WORK ITEM
Only the lines from the one containing "You are a computer-use" through the end of the entries should be returned, exactly as they are, with the pictures omitted.

[Stored items]
=== Begin Enclosure ===

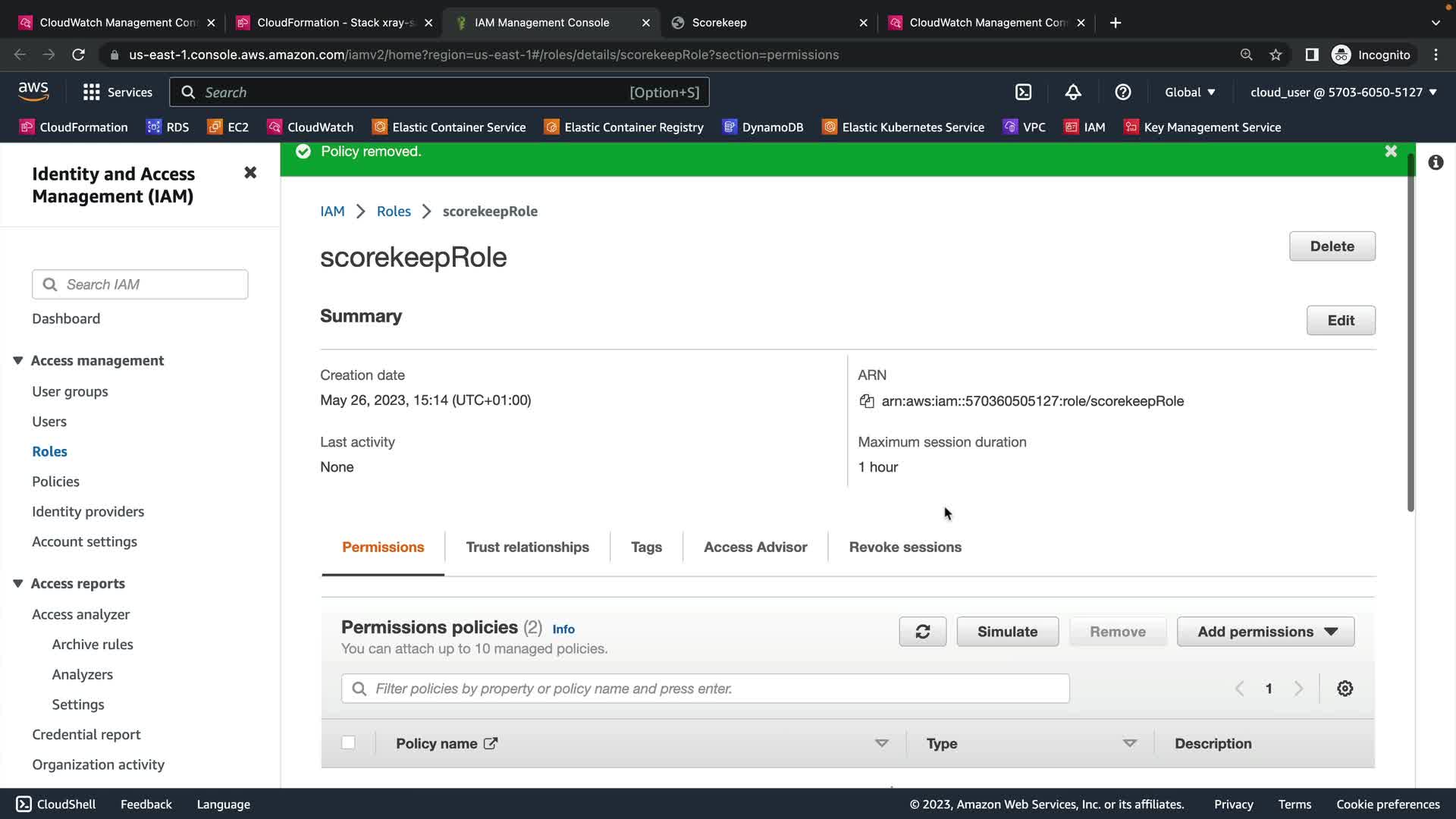The height and width of the screenshot is (819, 1456).
Task: Click the Simulate button
Action: (1007, 632)
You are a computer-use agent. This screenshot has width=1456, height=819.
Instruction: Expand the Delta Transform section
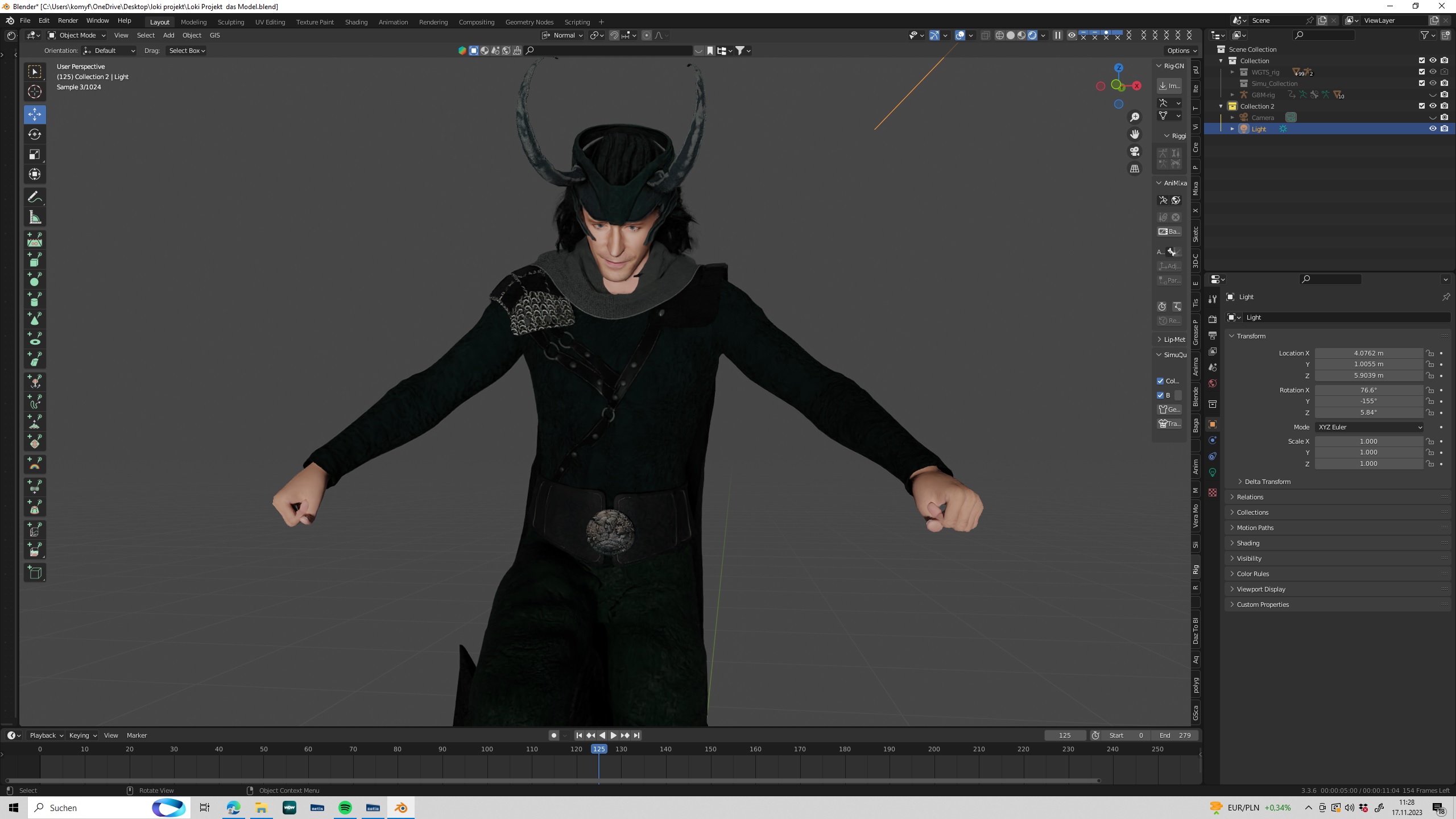click(1267, 482)
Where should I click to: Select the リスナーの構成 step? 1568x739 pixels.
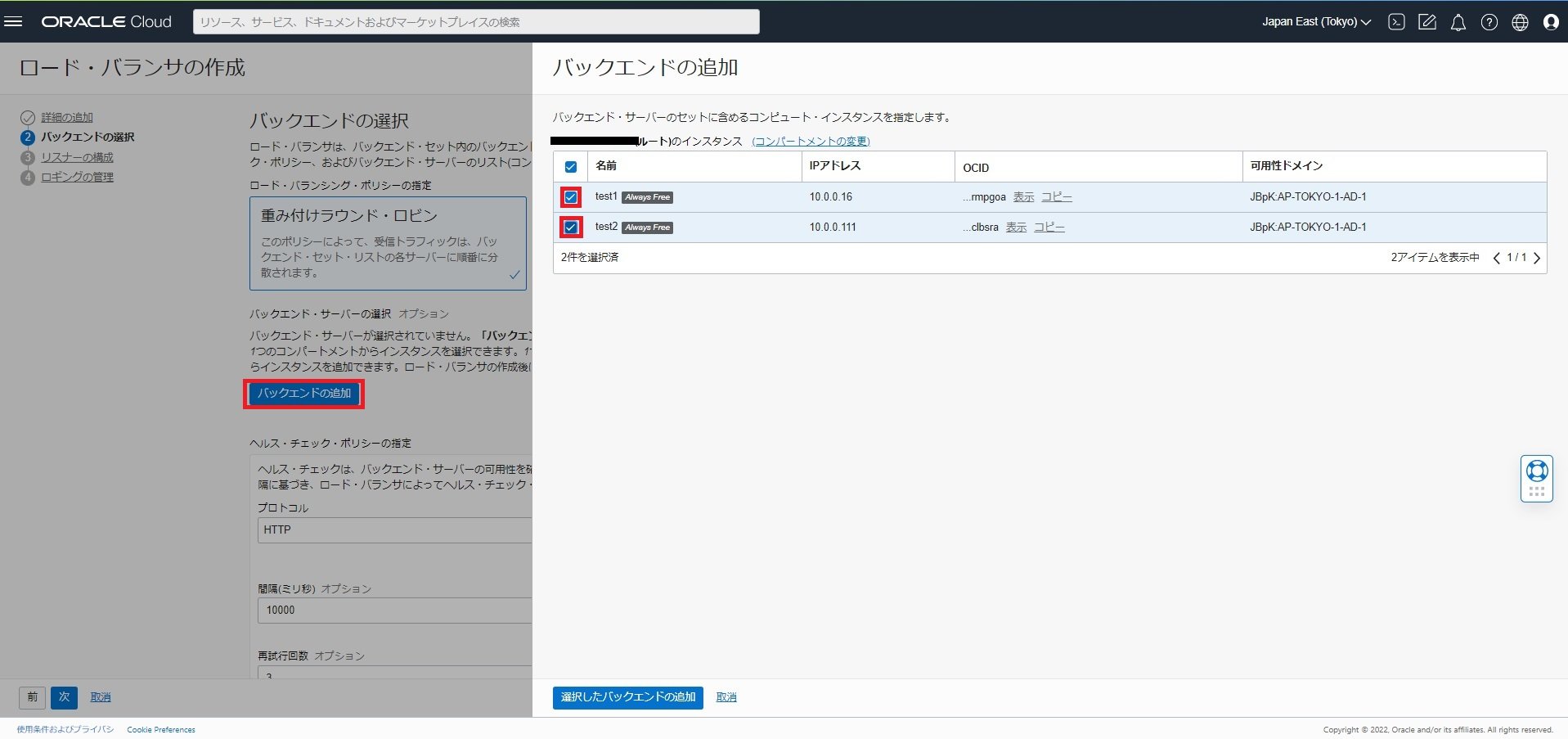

=== End Enclosure ===

RESPONSE
You are a computer-use agent. This screenshot has width=1456, height=819.
Instruction: Expand the Delta Transform section
click(1267, 482)
Where should I click to: Select the リスナーの構成 step? 1568x739 pixels.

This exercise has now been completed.